# Assignment 3

**Interactive MLB Hitting Performance Dashboard**

This notebook demonstrates how to build an interactive data exploration dashboard using Plotly and ipywidgets in Jupyter. The main goal is to show how multiple linked visualizations can work together to tell an analytical story.

The dataset being used contains the 2025 MLB batting statistics for qualifying players (502 plate appearances) across various offensive metrics (HR, OBP, SLG, OPS, WAR). The dashboard enbales users to interact and filter players by team and minimum plate appearances while watching multiple visualizations update in real time.


**Visualization Technique** 

The dashboard integrates four visualization types, each revealing a different perspective of offensive performance:

| Visualization | Purpose | Insight |
|---|---|---|
| **Top HR Bar Chart** | Displays players with the most power | Top home run hitters |
| **OBP vs SLG Scatter (bubble size = HR)** | Maps overall offensive skill profiles | Distinguishes balanced hitters vs one-dimensional power hitters |
| **OPS Distribution Histogram** | Shows league-wide offensive performance spread | Reveals how talent clusters or spreads |
| **OPS by Team (Box/Violin)** | Compares overall lineup strength across teams | Shows which rosters have depth vs star-centric hitting |

All together, these visualizations support a narrative analysis:
- Identifying **elite hitters**
- Comparing **team offensive identity**
- Evaluating **consistency vs power**
- Understanding **league-wide performance distribution**


**Visualization Library and Framework** 

The dashboard demonstrated was built using: 

**Plotly**for interactive visualizations 

**ipywidgets** for UI controls (dropdowns & sliders)

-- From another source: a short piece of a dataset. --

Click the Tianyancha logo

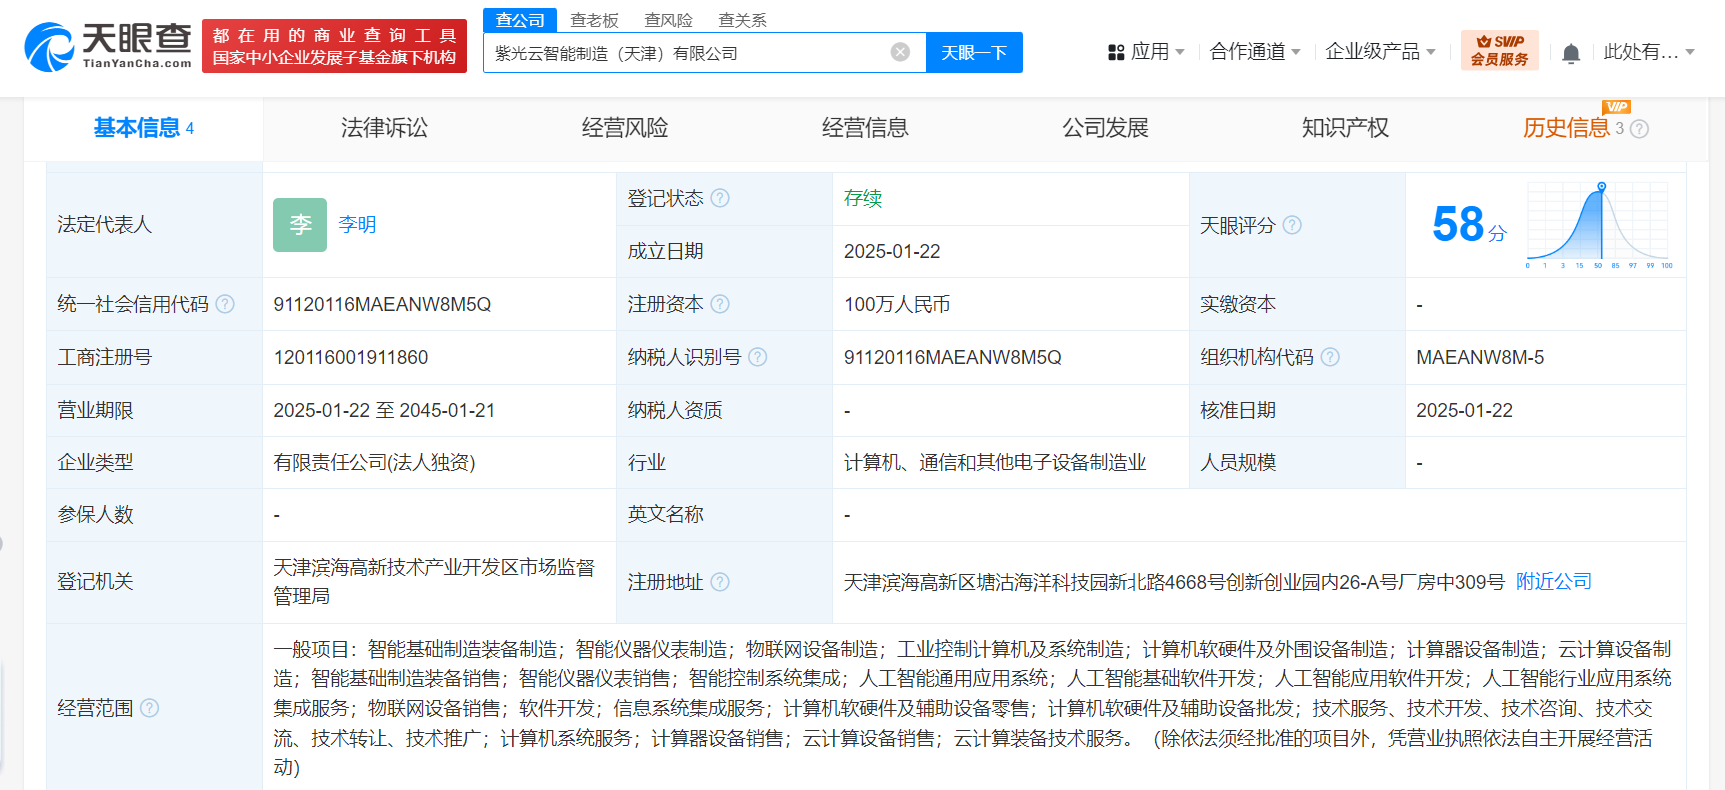(x=108, y=46)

**Pandas** for data manipulation within Jupyter

**Plotly Origin** 

-Plotly was creating by Plotly Technologies Inc. it was founded in 2013 by Alex Johnson, Jack Parmer, Chris Parmer, and Matthew Sundquist. 

**Reason For Plotly** 

-Plotly is open sourced (free for academic and commercial use) and used commonly in team analytics and dashboard metrics. 

-Great hover accessibility with built in interaction without complex coding. 

-Plotly also works great with DataFrames and within the Jupyter notebook. 

**Reason For ipywidgets** 

-ipywidgets allows for interation without having to leave the notebook enviroment. 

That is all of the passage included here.